Learning Lean 4 Metaprogramming

There's a famous statistical argument that goes along the lines of, "A monkey seated at a typewriter bashing keys at random will, given enough time, churn out the complete works of Shakespeare." I want to formulate a special case of this argument: "An undergraduate seated at a type checker will, given maybe a Saturday afternoon, churn out the proof to a biconditional." -me, after spending a Saturday afternoon banging on my keyboard with Lean open


A few weeks ago I set out to learn the framework and practice behind metaprogramming in Lean 4. I've worked and studied Lean 3's metaprogramming features for a bit — albiet shallowly. But I understand the important concepts behind Lean 3's metaprogramming interface. In the upgrade to Lean 4, many things have changed. As of February 2022, the documentation for the changes, how to use them, and how to not get really really confused is slim. Because of this, most of my learning has been reading other tactics that have already been ported to Mathlib4, asking questions in the Zulip, and frantically and frustratingly playing around with things in Lean 4 itself. I'm chronicling my adventures through the hazy overgrowth of what I imagine will be an arduous trek to a wonderful destination — the genius behind Lean 4. I hope these writings will help others who are trying to learn Lean 4's metaprogramming, and perhaps guide me towards writing a basic tutorial for writing tactics.
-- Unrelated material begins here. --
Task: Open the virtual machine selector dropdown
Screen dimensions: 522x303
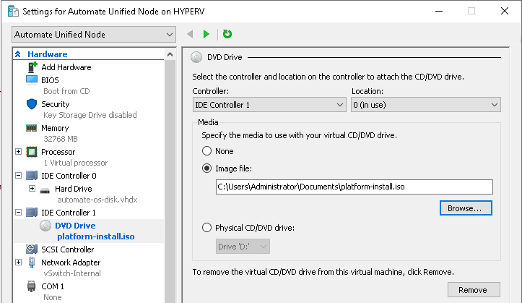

Documentation and Mathlib4

Since Lean 4 is so new, it's only natural that its documentation is thin. As of now, if someone wants to take up learning tactic-writing, they'll be met with only a few resources: a couple of really nice, but top-down-approaching, talks on YouTube; the skeleton of documentation on the Lean 4 docs; some amazing posts from the lovely people on the Lean Zulip; and Mathlib4 itself. Mathlib4 is an ongoing port (or rather, an experimental pre-port) from Lean 3's Mathlib. Most of the tactics from Mathlib have yet to be ported to Mathlib4, so it's open season for porting — all of the stubs for yet-to-be-ported tactics can be found here.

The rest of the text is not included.